Screenshot grounding data

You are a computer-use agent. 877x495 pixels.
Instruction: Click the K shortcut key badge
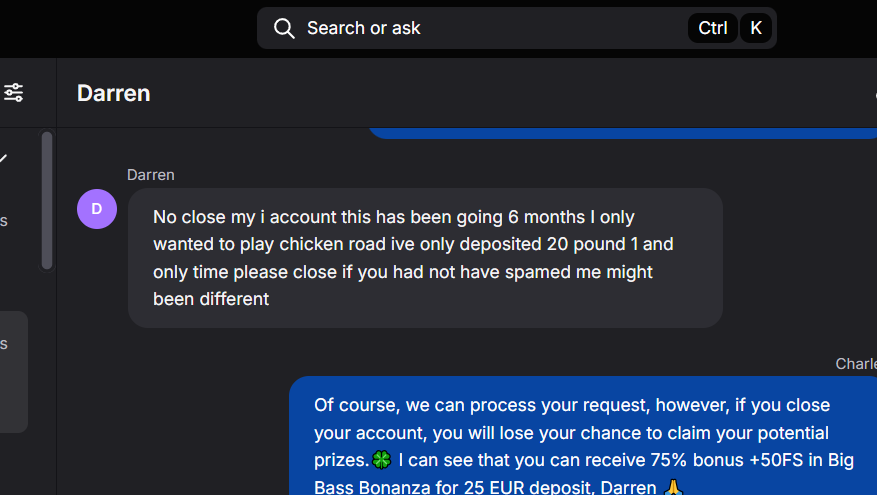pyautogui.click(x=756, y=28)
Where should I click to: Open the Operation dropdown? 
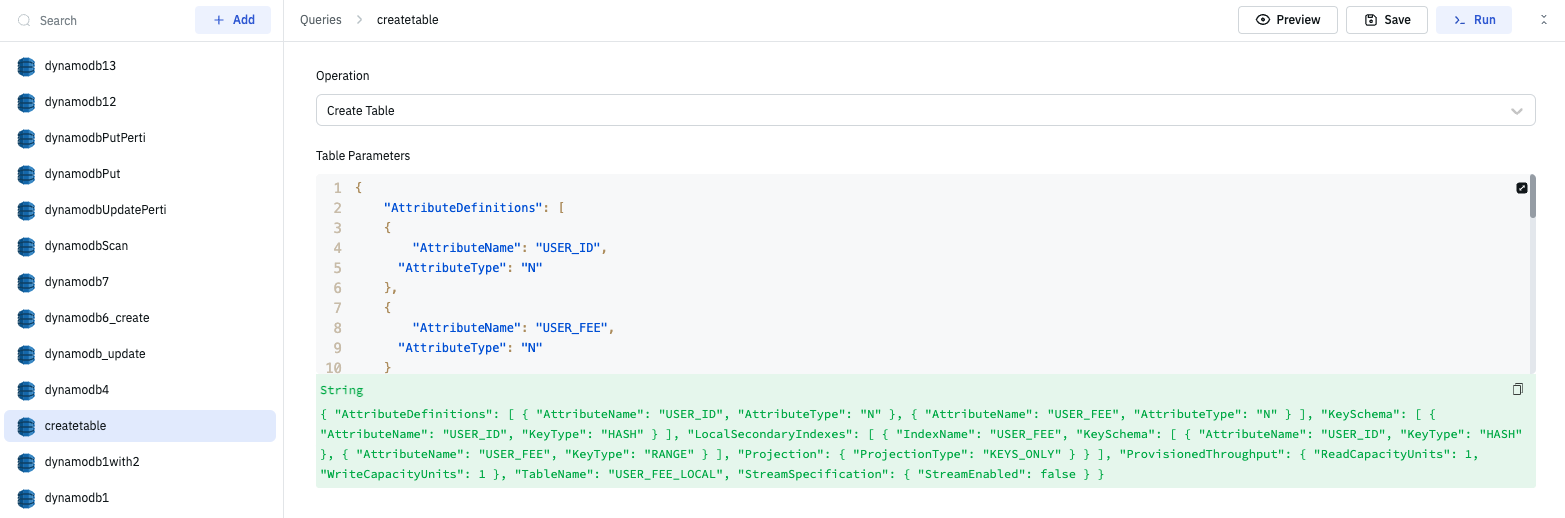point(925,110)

**Try it**
Write out exactly the lines from the one containing "Instruction: Click the K shortcut key badge" through the last line of the records above, both ends included, and leave out any pictures.

**Output**
Instruction: Click the K shortcut key badge
pyautogui.click(x=756, y=28)
Where should I click to: Open the Operation dropdown? 
point(925,110)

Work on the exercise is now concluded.